人間が味覚を意識するのは、90%以上が視覚によるもので、食べたら危険とか、危ないと感じることも見ることで直感的に知っている。脳の機能の半分くらいは、視覚の処理に使われているのだ。

 

味覚によるものは、僅か1%なんだとか。

また、人工着色剤の歴史は、実は石炭を燃焼させる時に出来るコールタールのような、炭化水素化合物のような化学式を持つものである。タール系色素とも言う。つまり人工着色剤は、体に毒だと言う事。こういう化学物質を人間は人工着色剤として1900年代の初めから食材に大量に使って来た一体誰が石炭由来のこの物質を安全だと言って使ってきたのか。

昔から多くの人工着色剤は、FDAに登録申請されており、少量の使用は健康に問題ないと言われても、我々は毎日モノを食べるし、飲む。安全性の担保は、形式的なものである。

 

この問題に火がつき始めたのは、ドイツ、英国。発がん性が言われ始めている。子供の多動症(ADHD)と合着との因果関係。欧州発の研究が公表され始めたのは、2010年と比較的まだ日が浅い。以前米国の展示会で偶然知り合ったドイツのGNTと言う食品着色剤メーカーを訪問、技術的な事を色々話し合ったことがある。彼らはいち早く子供たちが良く食べる、グミキャンディーのブルー色素を、中国製のスピルリナから抽出した天然のフィコシアニンブルーに切り替えたと言っていた。確かに今市販されているグミキャンのブルーは、中国製スピルリナを抽出したブルー。

当時僕は、スピルリナの販売の責任者をやっていて、カリフォルニア州で栽培、培養しているスピルリナも使って見てくれ、とお願いしていた。我々は既に人工着色剤の危険性を知っていて、ブランドメーカーへその問題を提案、天然着色材のフィコシアニンを使用して欲しいと言う提案も行った。
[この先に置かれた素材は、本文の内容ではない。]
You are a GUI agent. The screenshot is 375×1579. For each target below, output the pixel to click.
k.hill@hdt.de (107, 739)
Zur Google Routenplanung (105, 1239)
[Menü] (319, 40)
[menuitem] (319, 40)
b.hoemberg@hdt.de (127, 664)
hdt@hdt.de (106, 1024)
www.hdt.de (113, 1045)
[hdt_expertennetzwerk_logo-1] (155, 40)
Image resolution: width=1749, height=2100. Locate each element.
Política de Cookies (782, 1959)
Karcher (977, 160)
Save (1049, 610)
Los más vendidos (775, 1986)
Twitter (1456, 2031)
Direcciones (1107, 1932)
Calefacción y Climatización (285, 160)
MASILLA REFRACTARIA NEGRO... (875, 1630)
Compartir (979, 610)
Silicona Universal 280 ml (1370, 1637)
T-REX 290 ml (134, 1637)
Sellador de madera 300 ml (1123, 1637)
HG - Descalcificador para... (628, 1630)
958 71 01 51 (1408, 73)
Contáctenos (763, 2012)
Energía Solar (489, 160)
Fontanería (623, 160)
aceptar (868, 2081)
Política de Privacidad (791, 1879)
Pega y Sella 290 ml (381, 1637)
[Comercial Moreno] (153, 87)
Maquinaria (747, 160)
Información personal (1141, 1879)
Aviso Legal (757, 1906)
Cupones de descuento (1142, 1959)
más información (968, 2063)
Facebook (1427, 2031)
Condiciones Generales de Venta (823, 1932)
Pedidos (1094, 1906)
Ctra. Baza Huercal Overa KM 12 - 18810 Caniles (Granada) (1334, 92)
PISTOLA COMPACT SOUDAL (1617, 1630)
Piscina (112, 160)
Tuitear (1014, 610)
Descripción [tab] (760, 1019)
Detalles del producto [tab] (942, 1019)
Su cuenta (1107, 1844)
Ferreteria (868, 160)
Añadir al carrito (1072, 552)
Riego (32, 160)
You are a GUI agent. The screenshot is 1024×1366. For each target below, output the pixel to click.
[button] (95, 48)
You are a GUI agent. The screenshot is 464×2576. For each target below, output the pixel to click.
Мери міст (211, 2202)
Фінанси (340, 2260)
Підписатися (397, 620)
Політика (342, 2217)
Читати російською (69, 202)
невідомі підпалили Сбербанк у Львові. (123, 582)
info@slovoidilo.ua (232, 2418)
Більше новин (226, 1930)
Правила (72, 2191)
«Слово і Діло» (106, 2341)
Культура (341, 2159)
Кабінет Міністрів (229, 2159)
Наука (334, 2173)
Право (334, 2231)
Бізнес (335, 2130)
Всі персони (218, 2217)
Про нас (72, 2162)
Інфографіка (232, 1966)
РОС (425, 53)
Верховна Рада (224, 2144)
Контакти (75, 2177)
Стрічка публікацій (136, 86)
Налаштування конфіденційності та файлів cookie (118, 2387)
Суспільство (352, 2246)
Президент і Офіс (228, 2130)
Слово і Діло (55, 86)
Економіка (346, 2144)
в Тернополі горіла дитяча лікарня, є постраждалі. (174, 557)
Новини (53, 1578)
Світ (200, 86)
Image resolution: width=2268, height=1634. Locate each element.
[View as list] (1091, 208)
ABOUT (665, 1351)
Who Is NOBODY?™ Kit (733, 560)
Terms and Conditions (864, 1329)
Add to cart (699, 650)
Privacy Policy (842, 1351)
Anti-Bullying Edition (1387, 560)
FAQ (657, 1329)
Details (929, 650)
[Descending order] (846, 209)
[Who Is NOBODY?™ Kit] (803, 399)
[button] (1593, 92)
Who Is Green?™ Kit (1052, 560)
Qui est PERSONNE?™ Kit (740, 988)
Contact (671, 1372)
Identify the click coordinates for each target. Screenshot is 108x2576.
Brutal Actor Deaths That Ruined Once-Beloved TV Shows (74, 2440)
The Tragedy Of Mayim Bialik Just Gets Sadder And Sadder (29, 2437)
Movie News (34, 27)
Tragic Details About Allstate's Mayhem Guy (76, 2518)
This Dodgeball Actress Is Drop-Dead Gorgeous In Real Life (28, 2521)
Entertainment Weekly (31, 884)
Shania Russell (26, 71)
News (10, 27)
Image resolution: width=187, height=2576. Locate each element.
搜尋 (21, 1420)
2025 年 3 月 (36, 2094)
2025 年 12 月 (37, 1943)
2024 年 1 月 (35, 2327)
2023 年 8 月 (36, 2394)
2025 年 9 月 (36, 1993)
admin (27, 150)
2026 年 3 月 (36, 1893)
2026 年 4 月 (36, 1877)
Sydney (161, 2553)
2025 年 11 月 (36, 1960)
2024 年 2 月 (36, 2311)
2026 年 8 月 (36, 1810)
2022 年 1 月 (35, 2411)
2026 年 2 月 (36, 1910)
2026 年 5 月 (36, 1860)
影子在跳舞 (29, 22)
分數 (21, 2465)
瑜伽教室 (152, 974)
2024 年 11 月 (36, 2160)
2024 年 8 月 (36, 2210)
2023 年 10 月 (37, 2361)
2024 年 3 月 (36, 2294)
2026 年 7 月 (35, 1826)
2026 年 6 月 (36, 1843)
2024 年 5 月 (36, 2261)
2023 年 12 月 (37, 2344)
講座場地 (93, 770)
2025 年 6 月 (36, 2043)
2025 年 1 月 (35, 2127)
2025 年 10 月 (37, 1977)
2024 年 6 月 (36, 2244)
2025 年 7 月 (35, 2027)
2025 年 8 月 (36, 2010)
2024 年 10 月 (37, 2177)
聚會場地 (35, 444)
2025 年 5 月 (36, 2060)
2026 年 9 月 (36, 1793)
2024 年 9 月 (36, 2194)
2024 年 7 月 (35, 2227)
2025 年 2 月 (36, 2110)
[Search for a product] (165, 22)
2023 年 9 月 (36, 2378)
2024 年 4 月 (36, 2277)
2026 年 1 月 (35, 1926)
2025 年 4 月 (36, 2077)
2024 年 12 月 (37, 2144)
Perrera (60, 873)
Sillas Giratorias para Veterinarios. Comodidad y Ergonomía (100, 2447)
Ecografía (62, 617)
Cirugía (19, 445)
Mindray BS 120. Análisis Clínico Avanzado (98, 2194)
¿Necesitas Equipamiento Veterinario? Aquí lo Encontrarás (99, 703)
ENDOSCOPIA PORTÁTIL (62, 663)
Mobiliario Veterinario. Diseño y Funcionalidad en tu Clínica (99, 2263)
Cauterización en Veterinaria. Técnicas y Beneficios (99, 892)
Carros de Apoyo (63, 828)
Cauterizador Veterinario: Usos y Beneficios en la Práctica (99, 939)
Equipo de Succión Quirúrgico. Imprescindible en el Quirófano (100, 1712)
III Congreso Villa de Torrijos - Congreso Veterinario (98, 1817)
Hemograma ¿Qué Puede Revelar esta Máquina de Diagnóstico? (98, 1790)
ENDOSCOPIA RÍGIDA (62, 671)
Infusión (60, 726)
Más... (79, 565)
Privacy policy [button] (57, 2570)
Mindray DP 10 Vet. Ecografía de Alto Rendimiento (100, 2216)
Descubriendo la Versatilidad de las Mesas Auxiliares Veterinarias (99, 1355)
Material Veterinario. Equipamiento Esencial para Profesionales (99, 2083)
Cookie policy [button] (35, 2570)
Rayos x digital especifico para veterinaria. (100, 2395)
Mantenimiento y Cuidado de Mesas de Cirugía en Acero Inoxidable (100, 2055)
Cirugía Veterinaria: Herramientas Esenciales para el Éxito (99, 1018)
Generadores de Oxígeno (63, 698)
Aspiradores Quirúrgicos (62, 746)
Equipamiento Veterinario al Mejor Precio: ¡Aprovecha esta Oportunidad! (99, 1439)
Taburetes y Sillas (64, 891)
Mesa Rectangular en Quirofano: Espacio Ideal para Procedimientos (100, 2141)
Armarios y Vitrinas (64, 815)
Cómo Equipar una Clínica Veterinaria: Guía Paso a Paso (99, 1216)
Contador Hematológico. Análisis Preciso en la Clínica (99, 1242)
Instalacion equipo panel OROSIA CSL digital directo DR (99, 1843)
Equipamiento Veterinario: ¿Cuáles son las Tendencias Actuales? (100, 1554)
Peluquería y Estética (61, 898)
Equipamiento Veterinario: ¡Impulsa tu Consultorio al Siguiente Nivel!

しかし何度もグローバルな大手食品メーカーの厚い壁に跳ね返され、打ちのめされた。

 

人間の視覚のトリックを使って長い間、危険な合成着色剤を使用し続けてきた。モノを知らない、知識がないというのは、命を危険に晒すというのと同じことだ。特に子供が問題となる。

 

人間の視覚の錯覚を利用したマーケティングの方法論なども紹介されていた。こういう発想は、化学の本質から外れている。化学の役割は、人間生活を安全に。快適に導く必要がある。黒いものはクロ、と言い切る度胸が必要なのだ。

 

青い食材は、食品メーカーの最後の関門で、合着に代わる新しい代替物は簡単に見つからない。数年前のことだが、米国大学の薬学部の院生が、その物質をイエローストーンの熱水で生きる或る種の藻類の中に含有していることを発見した。

University of Illinois grad student in pharmacognosy (the study of medicinal substances found in nature), who has spent several years searching for new blues, recently found a previously unknown blue pigment in algae growing in a hot spring in Yellowstone National Park.

問題はこのブルーの物質の化学構成、安全性が担保できるのかどうか。この学生さん、頑張って研究を継続し、Scientistの王道を走って欲しい。